J’écris l’article et je le publie en ligne.
Dès le lendemain, une des jeunes filles impliquées m’écrit en m’ordonnant de retirer l’article. Elle crie à la désinformation, souligne que la victime n’a pas tout dit ; elle n’a pas mentionné qu’elle aurait écrit des insultes sur une table de pique-nique. Abasourdie, je lui demande ce qu’elle veut dire. Laisse-t-elle sous-entendre que cette attaque était justifiée ? Elle ne répond pas. Durant les heures qui suivent, elle envoie plusieurs courriels. Elle mentionne qu’elle a tenté de discuter avec la jeune fille qu’il n’y a pas eu de violence. Elle insiste ; la présumée victime ment.
Au même moment, une vidéo très troublante est envoyée par une des adolescentes en message privé, à l’intention d’autres jeunes. Cette vidéo fait rapidement le tour. De nombreux jeunes la reçoivent. La fin de l’agression est filmée. La victime est au sol et une adolescente s’acharne sur elle. C’est violent.
Quelques minutes plus tard, cette même adolescente se joint à son amie et m’envoie à son tour des courriels, me menaçant de poursuite pour atteinte à la réputation. Il est 14 heures de l’après-midi, après deux heures d’échanges intenses, je suis mentalement épuisée. Ces deux adolescentes sont sincèrement parvenues à m’épuiser par leur acharnement. J’ai soudain une pensée pour la présumée victime en me demandant comment elle a tenu le coup face à ces deux adolescentes. Je suis une adulte et je trouve cela lourd. Je tente d’expliquer à l’une ce qu’est la désinformation et à l’autre ce qu’est l’atteinte à la réputation, mais elles ne sont pas réceptives. Démoralisée par ces échanges, je mentionne à une d’elles qu’elle et son amie me semblent être des jeunes filles très brillantes. Je leur souhaite d’utiliser tout leur potentiel, parce qu’il me paraît évident qu’elles en ont, à faire le bien autour d’elles et je souligne que je ne répondrai plus. Je suis épuisée.
Pendant ce temps, une des adolescentes publie des vidéos dans lesquels elle sous-entend qu’elle est une légende. Cela ne veut pas dire qu’elle parle de l’agression. Je lui accorde le bénéfice du doute. Le lendemain, elle publie une vidéo dans lequel elle mentionne « Je ne suis pas voyante, mais je peux vous assurer que si la purge est instaurée elle a intérêt à courir vite ». Pour ceux qui ne le savent pas, La Purge est un film dont le synopsis est que les meurtres sont autorisés durant une certaine période.

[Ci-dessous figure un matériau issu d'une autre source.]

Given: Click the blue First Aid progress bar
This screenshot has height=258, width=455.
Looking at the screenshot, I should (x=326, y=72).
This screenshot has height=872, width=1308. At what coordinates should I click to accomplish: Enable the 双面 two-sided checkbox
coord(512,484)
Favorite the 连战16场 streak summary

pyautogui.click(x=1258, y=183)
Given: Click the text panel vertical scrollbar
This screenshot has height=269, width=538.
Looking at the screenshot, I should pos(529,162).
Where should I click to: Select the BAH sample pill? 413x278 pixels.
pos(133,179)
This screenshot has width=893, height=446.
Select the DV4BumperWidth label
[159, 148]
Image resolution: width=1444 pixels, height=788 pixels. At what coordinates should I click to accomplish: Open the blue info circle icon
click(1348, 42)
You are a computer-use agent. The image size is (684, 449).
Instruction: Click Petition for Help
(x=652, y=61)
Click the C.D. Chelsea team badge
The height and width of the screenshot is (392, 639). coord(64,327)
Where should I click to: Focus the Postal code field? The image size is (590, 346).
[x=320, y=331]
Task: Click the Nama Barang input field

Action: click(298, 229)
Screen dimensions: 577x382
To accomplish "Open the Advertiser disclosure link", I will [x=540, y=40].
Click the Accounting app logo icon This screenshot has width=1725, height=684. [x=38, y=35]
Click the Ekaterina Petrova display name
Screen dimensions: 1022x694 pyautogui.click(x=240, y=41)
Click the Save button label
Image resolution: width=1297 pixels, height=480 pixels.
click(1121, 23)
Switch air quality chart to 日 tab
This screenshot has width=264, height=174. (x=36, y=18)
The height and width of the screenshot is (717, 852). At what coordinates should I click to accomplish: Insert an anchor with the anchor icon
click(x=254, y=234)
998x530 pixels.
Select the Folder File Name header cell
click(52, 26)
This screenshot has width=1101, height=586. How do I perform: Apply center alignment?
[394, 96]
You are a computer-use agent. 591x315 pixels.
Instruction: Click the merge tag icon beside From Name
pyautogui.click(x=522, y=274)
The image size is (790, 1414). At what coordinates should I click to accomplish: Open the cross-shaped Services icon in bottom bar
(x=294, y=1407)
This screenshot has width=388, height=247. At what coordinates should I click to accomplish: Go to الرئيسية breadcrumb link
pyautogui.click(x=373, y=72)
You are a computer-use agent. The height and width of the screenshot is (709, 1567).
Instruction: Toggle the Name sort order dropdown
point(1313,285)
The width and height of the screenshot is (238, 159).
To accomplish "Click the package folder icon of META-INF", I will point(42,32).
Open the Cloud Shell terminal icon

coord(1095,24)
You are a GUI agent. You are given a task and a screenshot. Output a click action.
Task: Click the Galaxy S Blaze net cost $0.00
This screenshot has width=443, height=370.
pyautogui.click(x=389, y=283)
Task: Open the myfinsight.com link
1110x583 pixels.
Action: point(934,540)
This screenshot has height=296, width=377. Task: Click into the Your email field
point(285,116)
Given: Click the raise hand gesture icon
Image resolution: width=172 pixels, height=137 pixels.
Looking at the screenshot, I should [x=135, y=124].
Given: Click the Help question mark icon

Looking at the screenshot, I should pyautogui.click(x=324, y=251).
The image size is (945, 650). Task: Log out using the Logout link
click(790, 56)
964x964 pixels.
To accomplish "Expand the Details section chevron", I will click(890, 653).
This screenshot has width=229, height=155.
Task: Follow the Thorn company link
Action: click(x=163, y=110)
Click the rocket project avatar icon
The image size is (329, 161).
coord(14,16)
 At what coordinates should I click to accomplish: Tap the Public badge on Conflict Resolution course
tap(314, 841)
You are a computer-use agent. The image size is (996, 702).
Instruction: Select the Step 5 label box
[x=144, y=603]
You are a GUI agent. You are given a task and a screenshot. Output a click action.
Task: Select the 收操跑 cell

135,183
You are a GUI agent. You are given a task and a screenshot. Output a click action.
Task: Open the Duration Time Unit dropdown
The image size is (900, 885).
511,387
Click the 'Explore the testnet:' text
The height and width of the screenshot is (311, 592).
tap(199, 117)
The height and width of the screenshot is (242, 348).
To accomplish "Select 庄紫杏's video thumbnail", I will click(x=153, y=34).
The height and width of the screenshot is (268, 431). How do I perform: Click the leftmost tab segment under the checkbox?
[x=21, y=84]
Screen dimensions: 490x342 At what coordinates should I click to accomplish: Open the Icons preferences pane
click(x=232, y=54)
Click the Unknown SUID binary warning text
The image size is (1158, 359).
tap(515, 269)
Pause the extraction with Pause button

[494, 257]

Je suis sidérée. Je pense alors à la présumée victime. Qu’attendent-elles pour arrêter? Où sont les parents? Sont-ils au courant de ces vidéos? J’ai vu les vidéos, j’ai vu les photos des blessures de la jeune. C’est violent, vraiment violent. Se contentent-ils de la version de leur enfant, sans chercher plus loin? Se soucient-ils de cette jeune fille de 14 ans qui n’en peut plus?